#### The task:
Place every line of the records below into a JSON list of strings, one string per line, omitting blank lines. Leave the pictures out of the answer.

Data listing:
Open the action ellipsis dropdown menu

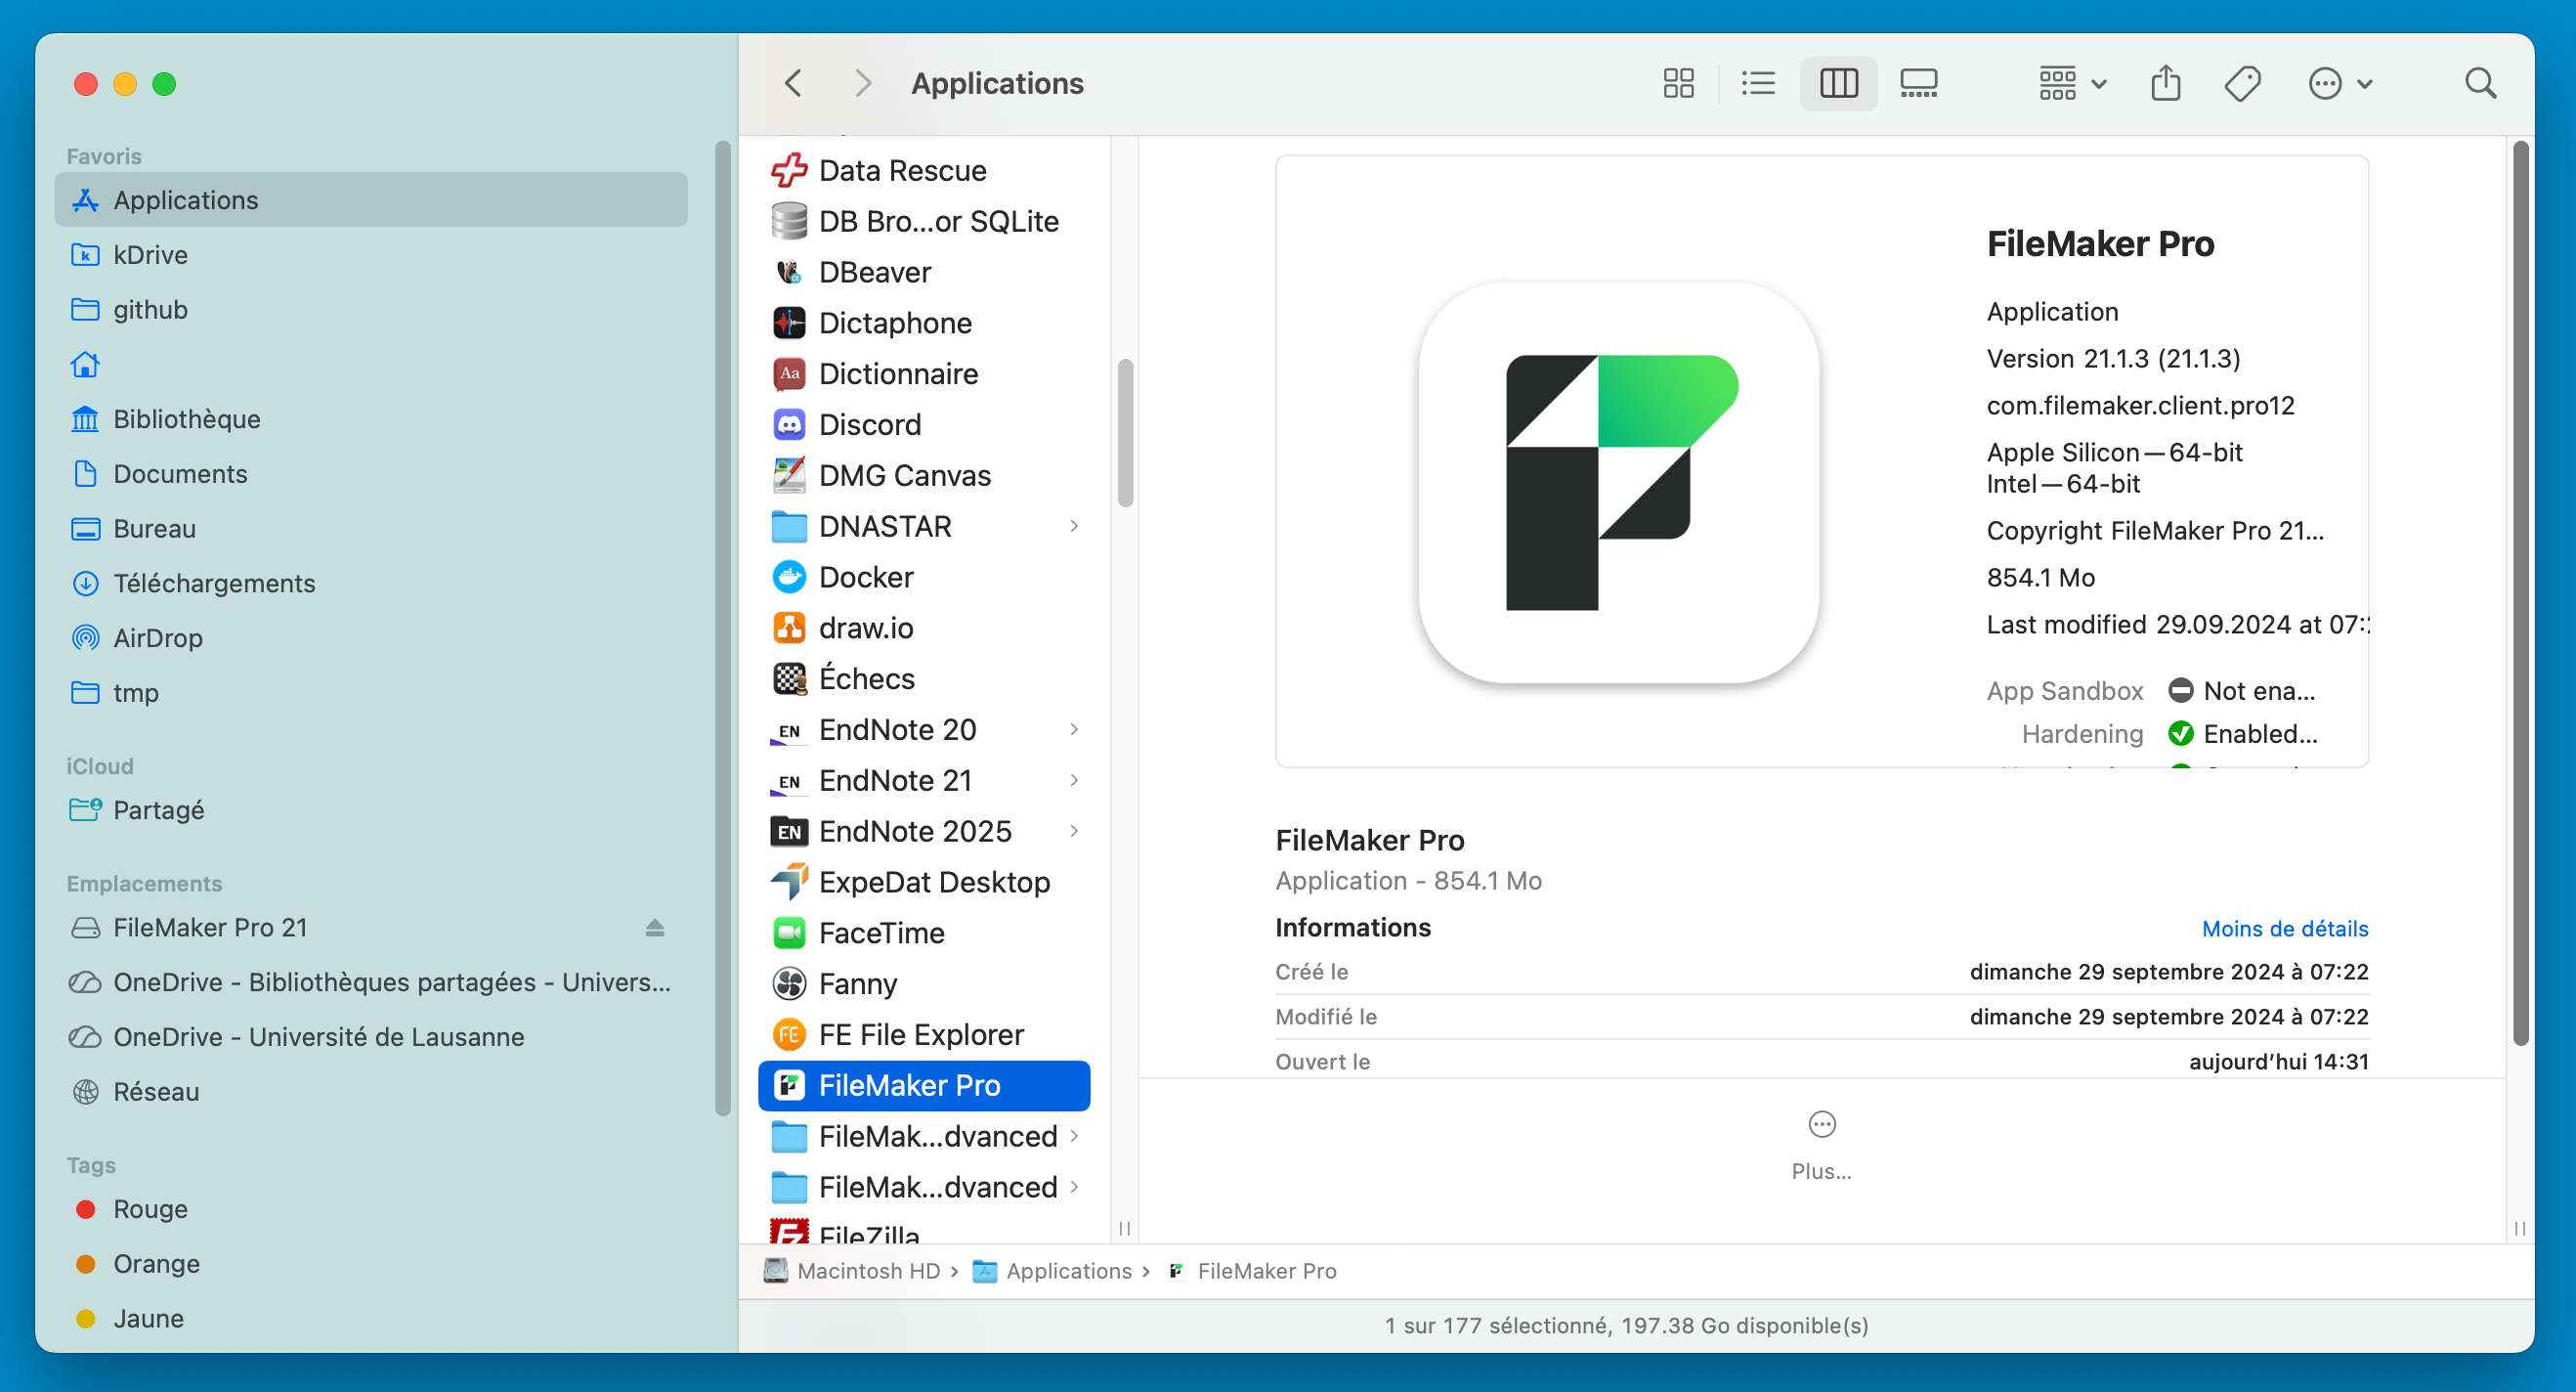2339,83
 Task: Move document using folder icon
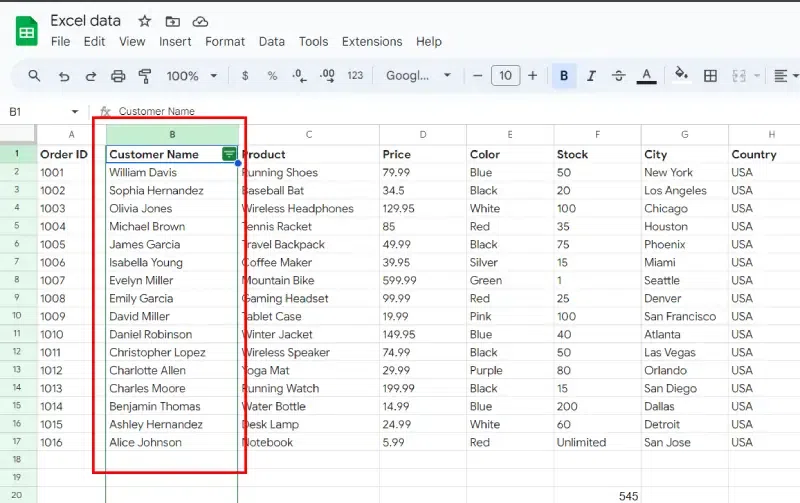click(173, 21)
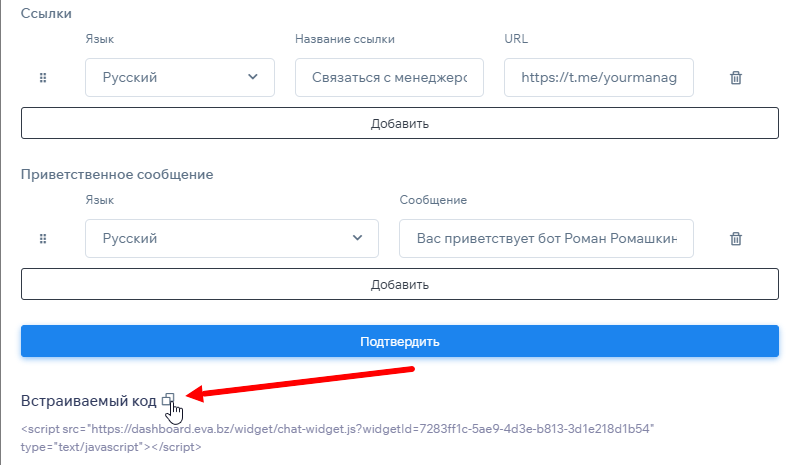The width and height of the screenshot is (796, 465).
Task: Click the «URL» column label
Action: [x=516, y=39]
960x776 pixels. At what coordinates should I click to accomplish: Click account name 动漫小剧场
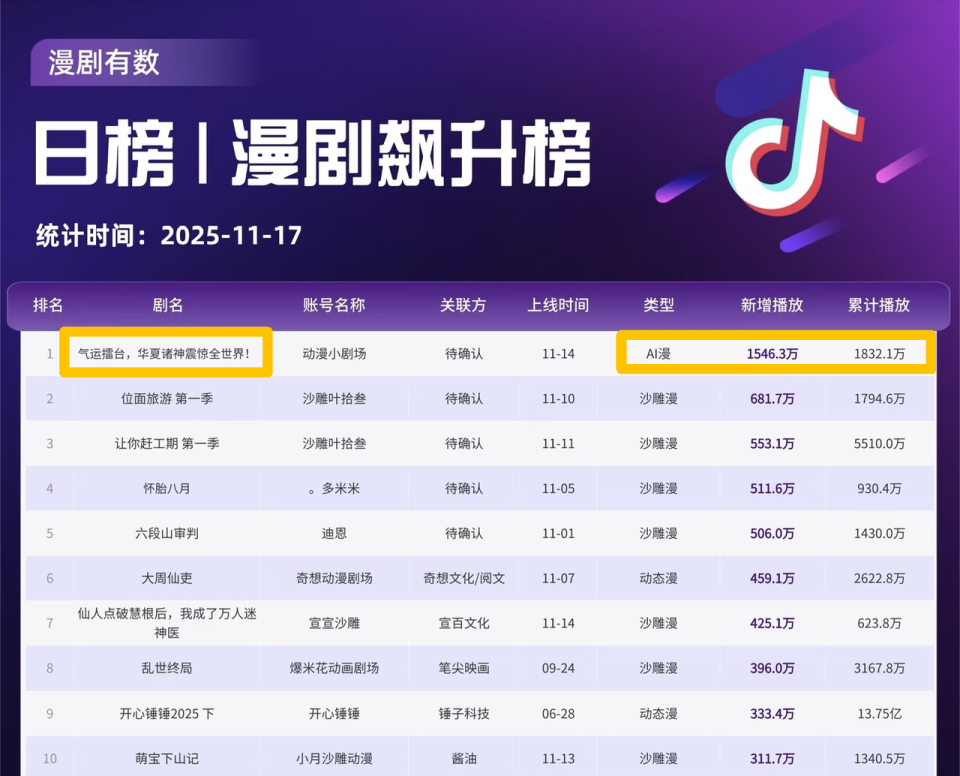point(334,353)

#### Solution to the exercise:
[
  "Open the action ellipsis dropdown menu",
  "2339,83",
  " Task: Move document using folder icon",
  "click(173, 21)",
  "The width and height of the screenshot is (796, 465).",
  "Task: Click the «URL» column label",
  "Action: [x=516, y=39]",
  "960x776 pixels. At what coordinates should I click to accomplish: Click account name 动漫小剧场",
  "point(334,353)"
]